The problem with this is that it isn't useful and it doesn't work. It doesn't even really work in the physical sciences any more, because the understanding of the physical sciences today is far more complicated (and thus less "positive") than it was a century and a half ago when Newtonian mechanics were the height of scientific knowledge. If anything, rather than the social and human sciences needing to become more like the physical sciences, the reverse has happened. Positivism certainly doesn't work in the human sciences because human beings are extremely complicated, and by constantly trying to reduce them to simple principles you're no longer learning anything about human beings. Thus, positivism is useless to the objectives of the human sciences. It's better to have contingent partial knowledge of complex humans than garbage attempts to define universal rules which are ultimately based on nothing at all.
Furthermore, it also just fundamentally doesn't work on a philosophical level. For one, it's hypocritical. Claiming that only positive knowledge is itself valid is a claim that can't be verified positively. It's a violation of basic empirical principles, like saying the Bible is true because it says so in the Bible. Positivism is an ideological positio, and it's an ideological position that only really exists to fuel some conflict between the physical and human sciences.

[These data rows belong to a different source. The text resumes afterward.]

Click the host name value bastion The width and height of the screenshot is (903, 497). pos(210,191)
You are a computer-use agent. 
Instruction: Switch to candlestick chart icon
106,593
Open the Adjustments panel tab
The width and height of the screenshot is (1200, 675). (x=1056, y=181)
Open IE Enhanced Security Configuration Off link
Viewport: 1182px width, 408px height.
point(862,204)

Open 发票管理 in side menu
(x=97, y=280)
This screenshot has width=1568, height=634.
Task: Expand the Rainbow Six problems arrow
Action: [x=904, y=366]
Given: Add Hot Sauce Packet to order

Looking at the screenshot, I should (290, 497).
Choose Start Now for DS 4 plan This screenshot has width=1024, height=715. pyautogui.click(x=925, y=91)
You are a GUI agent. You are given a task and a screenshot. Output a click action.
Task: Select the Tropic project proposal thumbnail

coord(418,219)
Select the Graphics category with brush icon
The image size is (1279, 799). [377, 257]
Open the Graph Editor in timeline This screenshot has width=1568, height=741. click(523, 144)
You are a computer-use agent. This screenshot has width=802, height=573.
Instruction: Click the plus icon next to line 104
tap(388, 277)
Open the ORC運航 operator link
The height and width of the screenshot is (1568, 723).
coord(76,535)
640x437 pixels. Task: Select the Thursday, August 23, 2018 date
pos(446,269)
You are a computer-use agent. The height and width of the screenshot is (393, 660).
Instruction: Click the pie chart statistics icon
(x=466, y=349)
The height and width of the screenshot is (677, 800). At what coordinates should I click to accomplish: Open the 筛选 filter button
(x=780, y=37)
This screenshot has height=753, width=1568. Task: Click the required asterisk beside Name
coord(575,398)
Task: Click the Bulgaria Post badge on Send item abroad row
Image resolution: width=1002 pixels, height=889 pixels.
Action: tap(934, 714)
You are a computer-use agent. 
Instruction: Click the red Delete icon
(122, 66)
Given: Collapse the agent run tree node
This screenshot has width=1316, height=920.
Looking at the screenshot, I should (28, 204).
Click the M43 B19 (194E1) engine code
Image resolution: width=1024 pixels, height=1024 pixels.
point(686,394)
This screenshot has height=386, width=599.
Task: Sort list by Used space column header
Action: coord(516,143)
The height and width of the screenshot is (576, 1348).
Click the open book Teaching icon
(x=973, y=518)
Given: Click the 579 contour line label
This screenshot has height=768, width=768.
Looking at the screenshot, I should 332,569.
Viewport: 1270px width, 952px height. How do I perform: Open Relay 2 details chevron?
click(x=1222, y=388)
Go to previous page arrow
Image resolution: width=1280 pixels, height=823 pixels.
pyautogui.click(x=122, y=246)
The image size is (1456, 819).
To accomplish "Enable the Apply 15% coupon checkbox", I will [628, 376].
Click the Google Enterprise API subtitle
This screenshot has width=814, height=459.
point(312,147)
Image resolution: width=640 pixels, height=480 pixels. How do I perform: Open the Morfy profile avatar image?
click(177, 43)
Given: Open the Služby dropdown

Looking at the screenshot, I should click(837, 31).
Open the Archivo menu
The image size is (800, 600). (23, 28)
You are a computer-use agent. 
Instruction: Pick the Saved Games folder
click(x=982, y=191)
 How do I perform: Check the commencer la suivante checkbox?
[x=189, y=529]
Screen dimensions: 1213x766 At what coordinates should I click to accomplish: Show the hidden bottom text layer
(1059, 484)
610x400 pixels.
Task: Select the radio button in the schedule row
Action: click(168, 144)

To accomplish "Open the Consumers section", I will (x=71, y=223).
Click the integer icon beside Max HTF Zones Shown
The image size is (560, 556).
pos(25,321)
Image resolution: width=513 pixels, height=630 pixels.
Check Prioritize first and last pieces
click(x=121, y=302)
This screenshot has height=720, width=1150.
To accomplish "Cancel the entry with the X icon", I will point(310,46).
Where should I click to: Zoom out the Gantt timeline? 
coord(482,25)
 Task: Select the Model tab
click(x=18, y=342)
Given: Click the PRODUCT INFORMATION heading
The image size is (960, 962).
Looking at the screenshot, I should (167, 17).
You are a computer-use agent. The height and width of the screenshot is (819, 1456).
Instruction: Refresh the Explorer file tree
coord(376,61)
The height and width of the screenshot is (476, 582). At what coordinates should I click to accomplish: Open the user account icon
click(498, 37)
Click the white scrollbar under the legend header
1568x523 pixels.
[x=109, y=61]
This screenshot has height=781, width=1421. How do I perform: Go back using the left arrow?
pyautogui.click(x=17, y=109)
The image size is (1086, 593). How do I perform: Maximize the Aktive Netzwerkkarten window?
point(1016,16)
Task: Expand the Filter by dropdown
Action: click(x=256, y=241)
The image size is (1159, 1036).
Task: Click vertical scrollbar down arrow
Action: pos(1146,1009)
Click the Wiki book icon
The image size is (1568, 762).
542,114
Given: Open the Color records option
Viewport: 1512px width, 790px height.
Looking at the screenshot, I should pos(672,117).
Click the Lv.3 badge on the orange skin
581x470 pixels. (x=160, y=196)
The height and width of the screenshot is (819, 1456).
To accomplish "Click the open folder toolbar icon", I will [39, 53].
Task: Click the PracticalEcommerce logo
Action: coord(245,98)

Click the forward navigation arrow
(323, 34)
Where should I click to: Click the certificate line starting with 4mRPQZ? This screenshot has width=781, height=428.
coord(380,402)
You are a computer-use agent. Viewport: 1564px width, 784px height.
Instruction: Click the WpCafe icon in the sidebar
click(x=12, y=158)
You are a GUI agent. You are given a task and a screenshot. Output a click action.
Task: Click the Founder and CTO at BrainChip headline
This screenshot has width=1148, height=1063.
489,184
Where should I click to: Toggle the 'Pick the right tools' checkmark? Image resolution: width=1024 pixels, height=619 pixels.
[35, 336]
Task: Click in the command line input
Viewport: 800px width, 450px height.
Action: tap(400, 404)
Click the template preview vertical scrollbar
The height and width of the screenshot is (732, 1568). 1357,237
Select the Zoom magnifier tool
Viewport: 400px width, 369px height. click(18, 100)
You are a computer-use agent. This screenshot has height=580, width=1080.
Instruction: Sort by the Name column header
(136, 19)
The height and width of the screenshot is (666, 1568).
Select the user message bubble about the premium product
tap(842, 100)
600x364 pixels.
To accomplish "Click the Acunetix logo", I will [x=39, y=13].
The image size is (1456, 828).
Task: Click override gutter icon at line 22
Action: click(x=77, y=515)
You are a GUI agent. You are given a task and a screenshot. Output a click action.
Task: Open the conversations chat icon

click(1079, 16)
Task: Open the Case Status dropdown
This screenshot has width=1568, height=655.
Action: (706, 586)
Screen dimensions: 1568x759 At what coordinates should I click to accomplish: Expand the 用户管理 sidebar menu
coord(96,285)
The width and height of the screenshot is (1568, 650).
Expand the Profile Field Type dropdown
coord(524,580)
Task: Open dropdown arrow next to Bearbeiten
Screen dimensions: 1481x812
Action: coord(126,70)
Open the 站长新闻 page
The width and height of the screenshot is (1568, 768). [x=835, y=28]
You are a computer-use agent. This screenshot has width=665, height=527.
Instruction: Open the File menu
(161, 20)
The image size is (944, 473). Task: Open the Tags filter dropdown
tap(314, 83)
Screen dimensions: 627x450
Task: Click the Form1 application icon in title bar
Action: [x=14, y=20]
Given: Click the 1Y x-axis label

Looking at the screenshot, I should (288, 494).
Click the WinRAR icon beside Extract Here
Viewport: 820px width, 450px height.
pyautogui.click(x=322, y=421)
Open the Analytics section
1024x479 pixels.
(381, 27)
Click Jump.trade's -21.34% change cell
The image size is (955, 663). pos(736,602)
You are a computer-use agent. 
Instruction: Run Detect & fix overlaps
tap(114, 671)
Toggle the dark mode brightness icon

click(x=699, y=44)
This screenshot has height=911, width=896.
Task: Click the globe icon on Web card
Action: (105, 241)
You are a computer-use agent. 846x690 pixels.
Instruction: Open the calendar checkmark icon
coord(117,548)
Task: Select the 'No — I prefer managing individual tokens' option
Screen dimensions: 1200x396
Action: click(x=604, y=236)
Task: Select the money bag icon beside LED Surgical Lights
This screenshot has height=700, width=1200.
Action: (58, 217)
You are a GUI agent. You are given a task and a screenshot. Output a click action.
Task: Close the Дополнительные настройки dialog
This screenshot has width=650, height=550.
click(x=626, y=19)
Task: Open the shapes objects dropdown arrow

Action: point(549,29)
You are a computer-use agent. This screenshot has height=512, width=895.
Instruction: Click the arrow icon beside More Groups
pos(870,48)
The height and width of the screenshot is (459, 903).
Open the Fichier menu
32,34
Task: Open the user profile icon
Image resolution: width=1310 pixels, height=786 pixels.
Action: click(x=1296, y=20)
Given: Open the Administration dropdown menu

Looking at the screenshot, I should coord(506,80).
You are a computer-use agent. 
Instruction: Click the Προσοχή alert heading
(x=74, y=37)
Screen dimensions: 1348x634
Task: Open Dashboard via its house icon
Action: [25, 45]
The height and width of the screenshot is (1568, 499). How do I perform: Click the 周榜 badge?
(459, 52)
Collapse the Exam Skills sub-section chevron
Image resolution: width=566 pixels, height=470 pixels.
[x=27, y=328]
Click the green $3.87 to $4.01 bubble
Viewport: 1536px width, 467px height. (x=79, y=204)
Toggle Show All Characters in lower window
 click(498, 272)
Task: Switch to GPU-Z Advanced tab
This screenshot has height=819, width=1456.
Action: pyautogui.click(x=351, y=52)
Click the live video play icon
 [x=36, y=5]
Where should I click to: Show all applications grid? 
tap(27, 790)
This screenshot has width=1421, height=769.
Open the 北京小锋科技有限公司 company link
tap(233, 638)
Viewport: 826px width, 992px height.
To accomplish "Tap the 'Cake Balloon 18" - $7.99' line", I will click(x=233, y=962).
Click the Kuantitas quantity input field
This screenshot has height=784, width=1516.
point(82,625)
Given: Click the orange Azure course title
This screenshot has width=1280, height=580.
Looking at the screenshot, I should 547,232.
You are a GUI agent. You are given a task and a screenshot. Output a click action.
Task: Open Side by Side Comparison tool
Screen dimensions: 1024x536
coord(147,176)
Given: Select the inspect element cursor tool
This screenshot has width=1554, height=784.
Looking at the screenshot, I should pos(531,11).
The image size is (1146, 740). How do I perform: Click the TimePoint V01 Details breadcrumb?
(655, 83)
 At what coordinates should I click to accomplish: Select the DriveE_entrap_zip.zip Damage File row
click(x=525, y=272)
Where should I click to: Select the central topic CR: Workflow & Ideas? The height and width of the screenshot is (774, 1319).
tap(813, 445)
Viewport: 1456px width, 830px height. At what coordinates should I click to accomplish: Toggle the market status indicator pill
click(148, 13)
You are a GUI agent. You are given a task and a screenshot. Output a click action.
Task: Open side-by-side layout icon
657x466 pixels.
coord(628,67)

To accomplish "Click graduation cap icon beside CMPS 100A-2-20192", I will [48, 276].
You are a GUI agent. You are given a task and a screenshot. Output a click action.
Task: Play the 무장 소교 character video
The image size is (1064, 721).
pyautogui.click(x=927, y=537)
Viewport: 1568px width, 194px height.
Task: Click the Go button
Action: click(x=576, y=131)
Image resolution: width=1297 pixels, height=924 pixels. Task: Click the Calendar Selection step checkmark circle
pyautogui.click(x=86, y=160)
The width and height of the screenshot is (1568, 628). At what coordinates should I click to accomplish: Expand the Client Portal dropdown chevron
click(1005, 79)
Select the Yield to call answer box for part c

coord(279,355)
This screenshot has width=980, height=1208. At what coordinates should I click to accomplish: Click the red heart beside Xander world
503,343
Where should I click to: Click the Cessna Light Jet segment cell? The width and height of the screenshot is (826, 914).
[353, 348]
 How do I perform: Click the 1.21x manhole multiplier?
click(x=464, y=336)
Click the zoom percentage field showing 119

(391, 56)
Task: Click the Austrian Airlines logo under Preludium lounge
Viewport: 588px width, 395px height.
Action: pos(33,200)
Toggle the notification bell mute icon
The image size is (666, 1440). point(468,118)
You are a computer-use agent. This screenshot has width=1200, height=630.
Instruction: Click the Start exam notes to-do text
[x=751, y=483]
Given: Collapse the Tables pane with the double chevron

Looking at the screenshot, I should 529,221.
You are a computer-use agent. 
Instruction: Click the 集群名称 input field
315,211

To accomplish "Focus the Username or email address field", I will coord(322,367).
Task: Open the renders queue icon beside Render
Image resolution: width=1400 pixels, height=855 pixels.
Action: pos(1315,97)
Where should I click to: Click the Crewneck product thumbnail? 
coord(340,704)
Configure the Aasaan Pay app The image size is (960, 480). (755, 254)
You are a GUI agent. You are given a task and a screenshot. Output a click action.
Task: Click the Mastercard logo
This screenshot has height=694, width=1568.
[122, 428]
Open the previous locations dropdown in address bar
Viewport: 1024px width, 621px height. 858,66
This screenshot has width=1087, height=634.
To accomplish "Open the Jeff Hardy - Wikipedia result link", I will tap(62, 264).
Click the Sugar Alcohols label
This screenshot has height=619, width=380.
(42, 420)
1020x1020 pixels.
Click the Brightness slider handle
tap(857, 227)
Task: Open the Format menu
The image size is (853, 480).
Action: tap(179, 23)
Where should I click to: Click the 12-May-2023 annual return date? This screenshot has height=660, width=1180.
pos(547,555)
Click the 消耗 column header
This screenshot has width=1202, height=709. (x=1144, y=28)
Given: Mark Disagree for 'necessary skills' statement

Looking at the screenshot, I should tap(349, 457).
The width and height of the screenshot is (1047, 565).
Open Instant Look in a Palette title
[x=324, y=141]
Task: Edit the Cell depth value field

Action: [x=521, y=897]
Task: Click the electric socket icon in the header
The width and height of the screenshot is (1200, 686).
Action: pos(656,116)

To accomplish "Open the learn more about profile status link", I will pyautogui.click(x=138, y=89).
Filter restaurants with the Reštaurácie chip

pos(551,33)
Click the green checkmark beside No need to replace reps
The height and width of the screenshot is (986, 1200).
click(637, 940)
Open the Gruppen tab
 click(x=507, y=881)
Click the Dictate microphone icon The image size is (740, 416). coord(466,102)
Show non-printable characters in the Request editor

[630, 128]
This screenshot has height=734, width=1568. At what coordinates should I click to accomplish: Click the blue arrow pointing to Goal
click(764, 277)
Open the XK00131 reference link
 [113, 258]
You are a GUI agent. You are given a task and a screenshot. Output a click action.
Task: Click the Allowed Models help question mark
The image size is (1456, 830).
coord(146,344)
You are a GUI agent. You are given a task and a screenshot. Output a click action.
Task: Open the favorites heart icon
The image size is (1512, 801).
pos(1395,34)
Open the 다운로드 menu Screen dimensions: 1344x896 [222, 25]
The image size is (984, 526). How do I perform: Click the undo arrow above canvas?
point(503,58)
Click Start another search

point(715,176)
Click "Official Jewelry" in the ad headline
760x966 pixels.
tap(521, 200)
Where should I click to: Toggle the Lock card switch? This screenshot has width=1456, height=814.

In reality, I've found that philosophers, social scientists and natural scientists generally get on just fine, because ultimately even though our methods differ we all kind of get the fundamental assumptions of empiricism. People who still cling really hard to positions like positivism and rationalism tend to be the "I fucking love science" bros. You know, the people who think they understand science but really just want to use it as a way to feel smarter than other people, or who do vocational degrees like engineering or CS and think that makes them a scientist. I'm not saying that's you, it's just my observation.